指導者の父にとっても、苦しい時期だった。
「大人としては、家に帰ったら普通に接すればいいじゃないかと思うんですが、10代の人間にとって、学校と家での態度を切りかえるという器用なことは無理なんですね」
健太にとって、父親である監督に肯定されない日々はあまりにつらく、インターハイで優勝してフェンシングをやめようと思っていた。だが、3年生の時に出場した長崎のインターハイでは、団体は決勝、個人戦は準決勝で敗れた。目の前に立ちはだかったのは、またもや京都・平安高の太田雄貴だった。
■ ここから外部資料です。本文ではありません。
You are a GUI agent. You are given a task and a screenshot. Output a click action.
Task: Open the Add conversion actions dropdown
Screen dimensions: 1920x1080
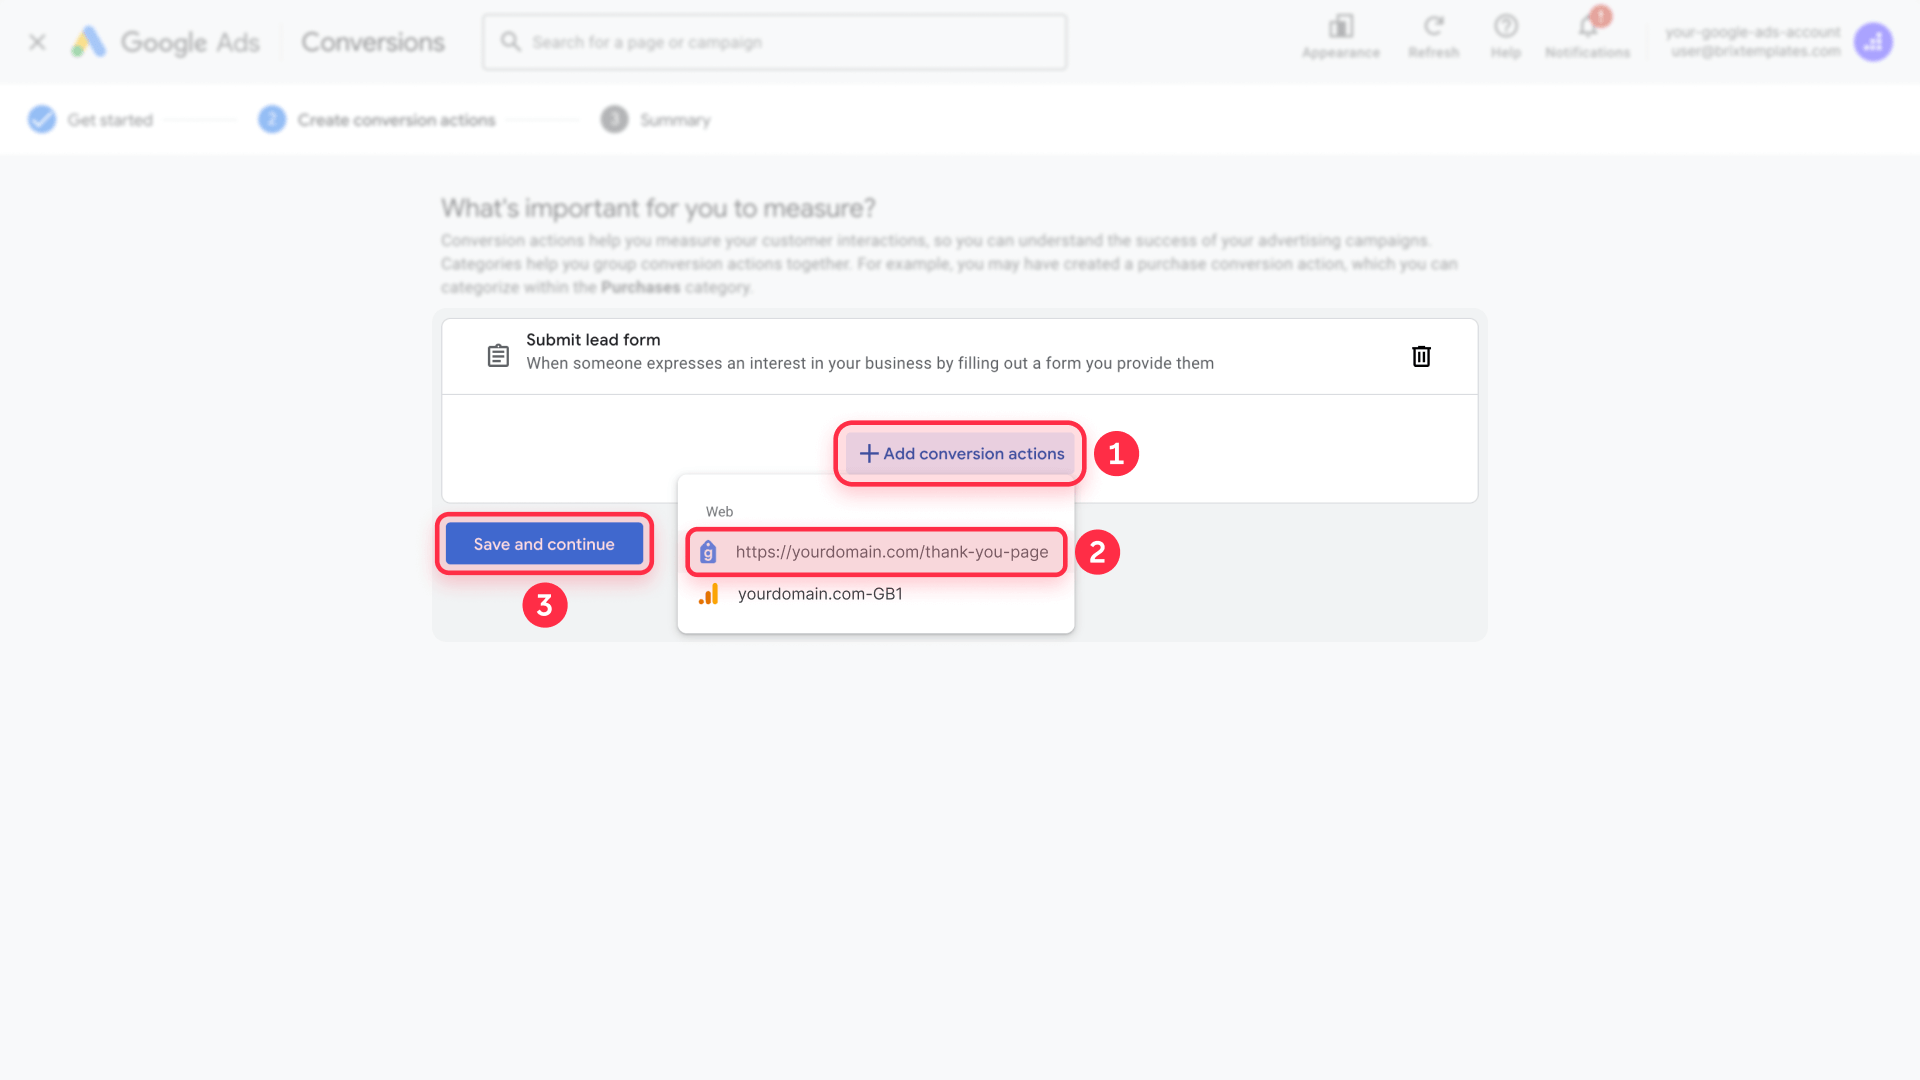pyautogui.click(x=958, y=453)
高校最後の試合が終わった夜、もう時間も遅くなってから携帯が鳴った。父からだった。
「ふたりだけで、ちゃんぽん食いに行くぞ」
健太は、その時の父の言葉を一言一句、いまも記憶している。
「父は『今までごめんな』と話し始めました。お前を厳しく指導しないことには、他の生徒も納得しないと思っていた。だからもう、これからはお前の好きなようにしていい、と」
北京五輪出場を果たすまでに長足の進歩を遂げた大学時代。
健太は泣きそうになりながら、必死にこらえた。太田に敗れた悔しさも手伝って、大学でフェンシングを続けようと気持ちに変化が起きた。この夜のことを、父は正確には記憶していない。それでも、思い当たる節はある。
「きっと、謝罪したんじゃないでしょうか」
コーチと選手が父と子に戻った瞬間だった。
健太が長足の進歩を遂げたのは、父の母校でもある中央大の2年生になってからだ。
「その頃は、八王子で中大の練習が終わってから、1時間半かけて西が丘の国立スポーツ科学センターに通って練習しました。ずっとそんな生活を続けていたら、どんどん実力がついて、2年の秋に関東インカレで優勝して、シニアのワールドカップとグランプリでも3位。一気にナショナルチームに入れました」
そして23歳で北京オリンピック出場を果たす。だが、ベスト16で金メダルを獲得したドイツのクライブリンクに敗れ、不完全燃焼に終わる。北京の後、親友の言葉もあって、「もうメダルしかない」と思うようになったが、同時にケガも多くなった。ロンドンの出場権を獲得した後も、体調は万全ではなく、本番で一発勝負をかけるつもりでいた。